Embora algumas pessoas tenham consciência do abuso psicológico, o mais comum é a vítima acreditar que o abusador age daquela maneira por amor ou por querer o seu sucesso. "Como o padrão persiste no tempo, o abusado acaba aprendendo que sempre fará tudo errado e nunca conseguirá agradar o outro, causando a baixa autoestima. A consequência é uma dificuldade em tomar decisões e cumpri-las, como sair do relacionamento abusivo", observa Teodoro.

Tente se proteger

O que define o estado emocional da vítima não é a duração do abuso nem o grau de maldade ao qual ela foi exposta, até porque algumas pessoas são mais resilientes e sofrem menos o impacto desse tipo de violência. As mais sensíveis, além da deterioração da saúde mental, podem até ter ideação suicida. Portanto, quando houver medo e ansiedade constantes sempre que o outro estiver por perto, é bom abrir os olhos. O caminho para voltar a se sentir bem é procurar a ajuda de amigos e familiares e profissionais, pois eles ajudam a cortar o mal pela raiz.

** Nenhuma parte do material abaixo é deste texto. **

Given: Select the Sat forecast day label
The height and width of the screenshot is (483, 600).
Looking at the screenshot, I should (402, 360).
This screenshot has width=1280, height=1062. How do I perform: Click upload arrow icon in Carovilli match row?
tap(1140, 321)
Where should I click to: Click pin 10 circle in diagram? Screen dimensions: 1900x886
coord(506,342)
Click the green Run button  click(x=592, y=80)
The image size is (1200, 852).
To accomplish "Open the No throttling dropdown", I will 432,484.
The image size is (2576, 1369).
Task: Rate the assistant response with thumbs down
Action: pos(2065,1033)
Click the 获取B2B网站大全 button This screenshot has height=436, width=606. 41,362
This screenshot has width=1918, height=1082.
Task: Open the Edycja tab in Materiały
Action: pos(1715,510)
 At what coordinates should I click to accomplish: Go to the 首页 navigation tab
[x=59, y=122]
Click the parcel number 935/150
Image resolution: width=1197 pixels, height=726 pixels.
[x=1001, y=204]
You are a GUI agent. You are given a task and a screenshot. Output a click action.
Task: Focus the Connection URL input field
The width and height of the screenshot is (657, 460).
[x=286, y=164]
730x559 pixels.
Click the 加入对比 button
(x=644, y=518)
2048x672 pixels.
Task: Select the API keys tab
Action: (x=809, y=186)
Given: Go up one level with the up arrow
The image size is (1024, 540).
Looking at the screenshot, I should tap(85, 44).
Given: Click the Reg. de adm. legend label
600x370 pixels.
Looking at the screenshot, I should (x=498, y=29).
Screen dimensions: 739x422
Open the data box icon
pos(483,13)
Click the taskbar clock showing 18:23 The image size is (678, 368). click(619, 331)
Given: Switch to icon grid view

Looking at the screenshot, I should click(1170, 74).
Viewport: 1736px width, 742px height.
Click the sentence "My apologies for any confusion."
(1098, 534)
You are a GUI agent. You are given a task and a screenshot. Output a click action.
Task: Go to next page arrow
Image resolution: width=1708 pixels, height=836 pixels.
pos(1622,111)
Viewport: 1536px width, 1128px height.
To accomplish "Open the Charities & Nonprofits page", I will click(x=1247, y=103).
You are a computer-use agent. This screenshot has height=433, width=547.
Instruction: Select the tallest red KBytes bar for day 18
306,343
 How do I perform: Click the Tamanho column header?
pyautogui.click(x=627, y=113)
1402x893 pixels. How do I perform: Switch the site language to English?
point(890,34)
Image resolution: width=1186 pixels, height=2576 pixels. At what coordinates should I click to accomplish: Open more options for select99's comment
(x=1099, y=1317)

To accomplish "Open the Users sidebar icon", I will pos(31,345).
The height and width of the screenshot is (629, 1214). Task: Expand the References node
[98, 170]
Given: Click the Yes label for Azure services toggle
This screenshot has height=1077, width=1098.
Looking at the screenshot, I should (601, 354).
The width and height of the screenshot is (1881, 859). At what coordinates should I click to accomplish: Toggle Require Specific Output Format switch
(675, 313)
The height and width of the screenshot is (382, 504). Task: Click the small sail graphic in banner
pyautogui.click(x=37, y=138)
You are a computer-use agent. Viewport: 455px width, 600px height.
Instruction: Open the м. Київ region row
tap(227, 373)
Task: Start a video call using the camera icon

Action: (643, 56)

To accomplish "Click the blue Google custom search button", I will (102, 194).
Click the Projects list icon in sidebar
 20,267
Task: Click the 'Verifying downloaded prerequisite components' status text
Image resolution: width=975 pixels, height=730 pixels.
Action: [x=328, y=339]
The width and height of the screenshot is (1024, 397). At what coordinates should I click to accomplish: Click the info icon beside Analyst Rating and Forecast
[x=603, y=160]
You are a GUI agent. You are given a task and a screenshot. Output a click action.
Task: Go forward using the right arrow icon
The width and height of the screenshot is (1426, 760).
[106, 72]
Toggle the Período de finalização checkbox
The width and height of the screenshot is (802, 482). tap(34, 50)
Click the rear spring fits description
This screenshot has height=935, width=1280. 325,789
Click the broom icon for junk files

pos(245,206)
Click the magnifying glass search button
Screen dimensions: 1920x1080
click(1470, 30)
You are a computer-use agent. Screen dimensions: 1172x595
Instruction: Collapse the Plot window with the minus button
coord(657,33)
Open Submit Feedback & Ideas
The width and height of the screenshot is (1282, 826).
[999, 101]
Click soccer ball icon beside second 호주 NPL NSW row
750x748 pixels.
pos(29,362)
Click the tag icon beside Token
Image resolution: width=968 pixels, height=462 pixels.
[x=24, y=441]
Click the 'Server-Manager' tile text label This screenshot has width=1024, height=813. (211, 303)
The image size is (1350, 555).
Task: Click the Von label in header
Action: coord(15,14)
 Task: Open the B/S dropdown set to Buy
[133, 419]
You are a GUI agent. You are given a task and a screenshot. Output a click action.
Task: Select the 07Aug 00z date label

Nunca se deve aceitar o sofrimento. "Se há um pacto na situação que tudo que é afetado com ela nutre ambos, as consequências permanecerão, sejam psicológicas, físicas, familiares, sociais, profissionais e espirituais. O propósito da vida de cada um pode ser 'maquiado' por uma pseudotolerância e ir contra o sentido que cada um dá para o valor da sua existência", conclui o psiquiatra. Para não prolongar esse sofrimento, vale colocar em prática algumas dicas:

  • Reavalie a própria vida;
  • Observe se os abusos se repetem, mesmo que seja em situações diferentes;
  • Busque o autoconhecimento;
  • Ouça o que os amigos e familiares têm a dizer;
  • Procure a ajuda de profissionais da saúde.